=== RUMUSAN SOAL A ===
Kutiplah secara persis bagian ulasan film Srimulat di bawah ini, mulai dari "Setelah mendapat suguhan" dan terus sampai "sekadar nostalgia semata?".

=== DOKUMEN ===
——————

Setelah mendapat suguhan dari empat film Warkop DKI Reborn, dua film Benyamin Biang Kerok, kini giliran Srimulat: Hil yang Mustahal – Babak Pertama menghadirkan komedinya dalam film. Satu dari sekian banyak kelompok pelawak legendaris Indonesia ini dikisahkan melalui arahan Fajar Nugros, yang juga menulis sendiri skenarionya. Film ini diproduksi oleh MNC Pictures, yang jarang memproduksi film-film bagus, serta IDN Pictures, yang tampaknya ada hanya untuk film ini dan beberapa produk sampingannya. Para pemeran yang menjadi sosok-sosok anggota Srimulat adalah Bione Subiantoro, Rukman Rosadi, T. Rifnu Wikana, Ibnu Jamil, Dimas Anggara, Erick Estrada, Elang El Gibran, dan Zulfa Maharani. Akankah berakhir sama seperti Warkop DKI Reborn maupun Benyamin Biang Kerok yang sekadar nostalgia semata?

——————

=== CATATAN LATIHAN ===
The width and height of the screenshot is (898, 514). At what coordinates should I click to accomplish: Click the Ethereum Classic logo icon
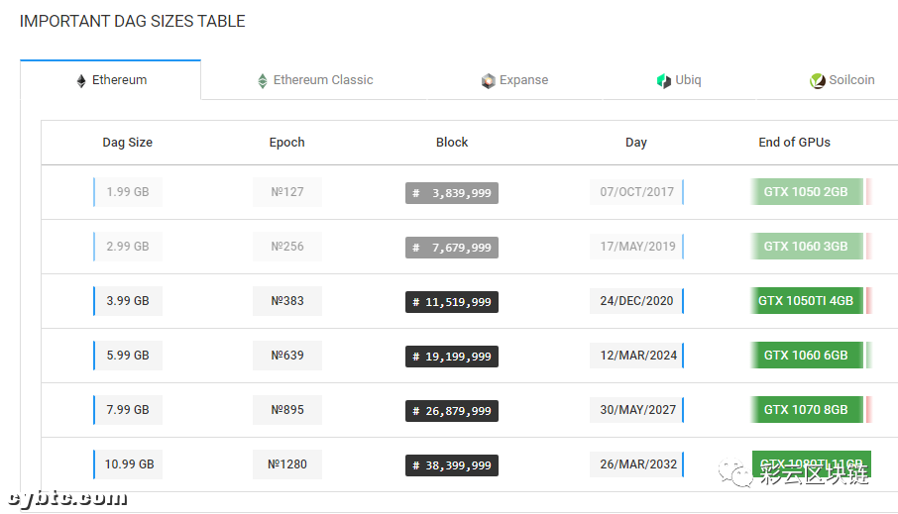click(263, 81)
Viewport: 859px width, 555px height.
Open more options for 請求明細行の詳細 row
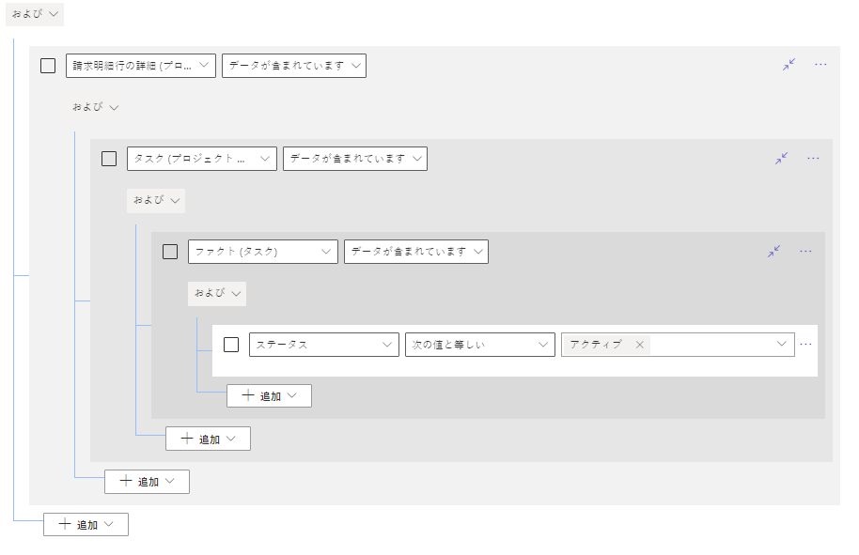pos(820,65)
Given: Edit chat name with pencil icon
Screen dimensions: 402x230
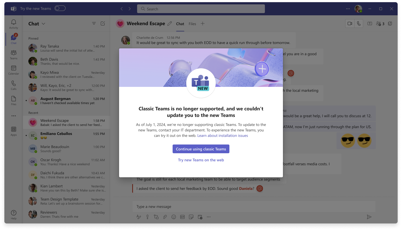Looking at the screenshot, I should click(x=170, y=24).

——————

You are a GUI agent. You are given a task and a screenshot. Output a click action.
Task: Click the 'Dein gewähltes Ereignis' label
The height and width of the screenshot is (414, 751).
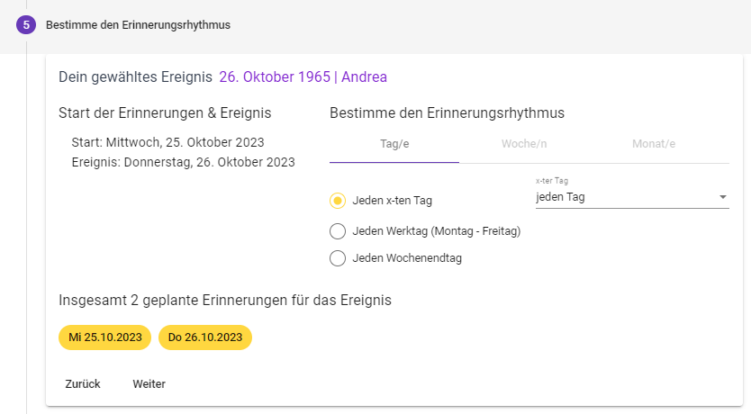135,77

——————

=== RUMUSAN SOAL B ===
Cetak ulang tanpa perubahan baris-baris catatan di atas, mulai dari baris yang memuat "The width and" dan terus sampai baris yang memuat "Looking at the", termasuk kedua baris tersebut. Gambar tidak perlu disertakan dalam jawaban.

=== JAWABAN LATIHAN A ===
Setelah mendapat suguhan dari empat film Warkop DKI Reborn, dua film Benyamin Biang Kerok, kini giliran Srimulat: Hil yang Mustahal – Babak Pertama menghadirkan komedinya dalam film. Satu dari sekian banyak kelompok pelawak legendaris Indonesia ini dikisahkan melalui arahan Fajar Nugros, yang juga menulis sendiri skenarionya. Film ini diproduksi oleh MNC Pictures, yang jarang memproduksi film-film bagus, serta IDN Pictures, yang tampaknya ada hanya untuk film ini dan beberapa produk sampingannya. Para pemeran yang menjadi sosok-sosok anggota Srimulat adalah Bione Subiantoro, Rukman Rosadi, T. Rifnu Wikana, Ibnu Jamil, Dimas Anggara, Erick Estrada, Elang El Gibran, dan Zulfa Maharani. Akankah berakhir sama seperti Warkop DKI Reborn maupun Benyamin Biang Kerok yang sekadar nostalgia semata?

=== JAWABAN LATIHAN B ===
The width and height of the screenshot is (898, 514). At what coordinates should I click to accomplish: Click the Ethereum Classic logo icon
click(263, 81)
Viewport: 859px width, 555px height.
Open more options for 請求明細行の詳細 row
pos(820,65)
Given: Edit chat name with pencil icon
Screen dimensions: 402x230
Looking at the screenshot, I should click(x=170, y=24).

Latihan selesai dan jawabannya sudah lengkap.